Stress eating is an emotional response that over time becomes automatic, says Anne Wolf, RD, a registered dietitian and researcher at the University of Virginia School of Medicine. "Every time we engage in a behavior, the more we do it, the more it becomes a pattern, then it becomes a habit," says Wolf. "To tackle that habit you're going to have to learn a new habit.”
So the next time stress threatens to send you to the kitchen or nearest vending machine, fight the urge. "First feel the sensation of stress. Stop, sit down, do some deep breathing, feel it, then just see what happens," says Wolf.
It's important to stop and think about that: Are you actually hungry, or just craving food in response to stress? "What typically will happen is that the feeling will dissipate and then you realize you can let go and you don't feel that hunger any more," says Wolf. This is the pattern you have to follow and repeat until it becomes the new habit.
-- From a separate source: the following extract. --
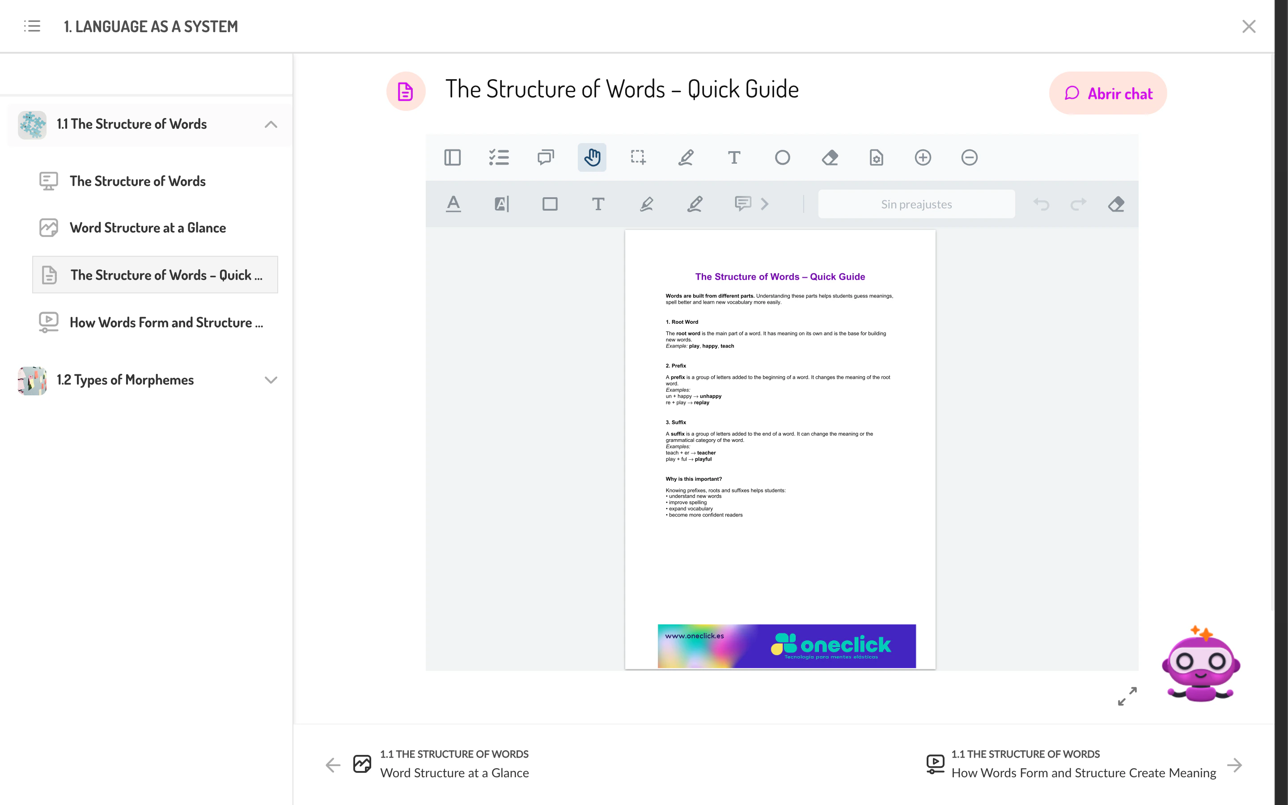Zoom out of the document
1288x805 pixels.
coord(969,158)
Stress Eating: Finding Food Alternatives
Managing your stress in healthier ways can also help keep you from responding to it by eating. Try these ideas:
Exercise. Regular exercise can help prevent stress, and exercising when you are stressed can help manage the emotion and burn calories, not pack them in. Instead of running to the kitchen, lace up your shoes and head for a run, or walk, outside.
Give yourself a break. Whatever you're doing that's causing you stress, just step away from it for a while. If you're thinking about a situation that's creating anxiety, distract yourself with a more pleasant topic.
Think positive. Come up with a plan to resolve the situation that's bothering you. Nothing beats stress more than solving the problem that's causing it.
Relax. Meditate, visualize a peaceful place, or listen to some music to calm yourself down.
Do something fun. Take an impromptu shopping trip, play a game of golf or tennis, call a friend, or watch a movie that you enjoy.
It may take some time, but you can retrain yourself to eat when you're hungry, not stressed. Learning to tell the difference between the two is your first step. Then, find another outlet instead of using food to satisfy your emotional hunger.